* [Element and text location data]

------------

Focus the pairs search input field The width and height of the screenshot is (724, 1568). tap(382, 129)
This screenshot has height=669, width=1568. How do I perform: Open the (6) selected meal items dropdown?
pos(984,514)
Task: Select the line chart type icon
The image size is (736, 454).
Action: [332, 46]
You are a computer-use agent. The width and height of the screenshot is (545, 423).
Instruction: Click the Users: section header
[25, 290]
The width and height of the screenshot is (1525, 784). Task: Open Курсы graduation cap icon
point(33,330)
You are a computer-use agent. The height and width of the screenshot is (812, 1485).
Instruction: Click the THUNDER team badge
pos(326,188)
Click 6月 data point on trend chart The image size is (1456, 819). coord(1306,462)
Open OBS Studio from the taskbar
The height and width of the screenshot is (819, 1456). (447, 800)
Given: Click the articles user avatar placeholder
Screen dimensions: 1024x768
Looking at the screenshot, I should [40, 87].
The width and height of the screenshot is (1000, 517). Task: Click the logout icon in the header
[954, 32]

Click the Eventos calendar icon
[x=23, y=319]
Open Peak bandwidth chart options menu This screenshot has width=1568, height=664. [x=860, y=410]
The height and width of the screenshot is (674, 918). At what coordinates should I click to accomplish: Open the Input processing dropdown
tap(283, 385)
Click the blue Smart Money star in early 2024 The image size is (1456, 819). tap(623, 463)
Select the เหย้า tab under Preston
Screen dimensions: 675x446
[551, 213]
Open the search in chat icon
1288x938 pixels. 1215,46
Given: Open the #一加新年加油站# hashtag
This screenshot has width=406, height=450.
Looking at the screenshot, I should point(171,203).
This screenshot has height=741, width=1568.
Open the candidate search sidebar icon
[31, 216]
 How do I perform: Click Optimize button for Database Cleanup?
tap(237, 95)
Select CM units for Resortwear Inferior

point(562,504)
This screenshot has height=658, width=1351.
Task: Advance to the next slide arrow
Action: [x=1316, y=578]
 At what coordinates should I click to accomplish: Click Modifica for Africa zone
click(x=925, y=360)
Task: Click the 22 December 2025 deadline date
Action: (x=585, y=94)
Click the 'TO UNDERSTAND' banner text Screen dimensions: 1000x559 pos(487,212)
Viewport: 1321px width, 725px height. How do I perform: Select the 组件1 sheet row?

------------

* [EXERCISE AIM] Rewrite the records, switching every "dropdown" to "select list" and leaving everything else unchanged.

* [WRITTEN RESPONSE]
Focus the pairs search input field The width and height of the screenshot is (724, 1568). tap(382, 129)
This screenshot has height=669, width=1568. How do I perform: Open the (6) selected meal items select list?
pos(984,514)
Task: Select the line chart type icon
The image size is (736, 454).
Action: [332, 46]
You are a computer-use agent. The width and height of the screenshot is (545, 423).
Instruction: Click the Users: section header
[25, 290]
The width and height of the screenshot is (1525, 784). Task: Open Курсы graduation cap icon
point(33,330)
You are a computer-use agent. The height and width of the screenshot is (812, 1485).
Instruction: Click the THUNDER team badge
pos(326,188)
Click 6月 data point on trend chart The image size is (1456, 819). coord(1306,462)
Open OBS Studio from the taskbar
The height and width of the screenshot is (819, 1456). (447, 800)
Given: Click the articles user avatar placeholder
Screen dimensions: 1024x768
Looking at the screenshot, I should [40, 87].
The width and height of the screenshot is (1000, 517). Task: Click the logout icon in the header
[954, 32]

Click the Eventos calendar icon
[x=23, y=319]
Open Peak bandwidth chart options menu This screenshot has width=1568, height=664. [x=860, y=410]
The height and width of the screenshot is (674, 918). At what coordinates should I click to accomplish: Open the Input processing select list
tap(283, 385)
Click the blue Smart Money star in early 2024 The image size is (1456, 819). tap(623, 463)
Select the เหย้า tab under Preston
Screen dimensions: 675x446
[551, 213]
Open the search in chat icon
1288x938 pixels. 1215,46
Given: Open the #一加新年加油站# hashtag
This screenshot has width=406, height=450.
Looking at the screenshot, I should point(171,203).
This screenshot has height=741, width=1568.
Open the candidate search sidebar icon
[31, 216]
 How do I perform: Click Optimize button for Database Cleanup?
tap(237, 95)
Select CM units for Resortwear Inferior

point(562,504)
This screenshot has height=658, width=1351.
Task: Advance to the next slide arrow
Action: [x=1316, y=578]
 At what coordinates should I click to accomplish: Click Modifica for Africa zone
click(x=925, y=360)
Task: Click the 22 December 2025 deadline date
Action: (x=585, y=94)
Click the 'TO UNDERSTAND' banner text Screen dimensions: 1000x559 pos(487,212)
Viewport: 1321px width, 725px height. How do I perform: Select the 组件1 sheet row?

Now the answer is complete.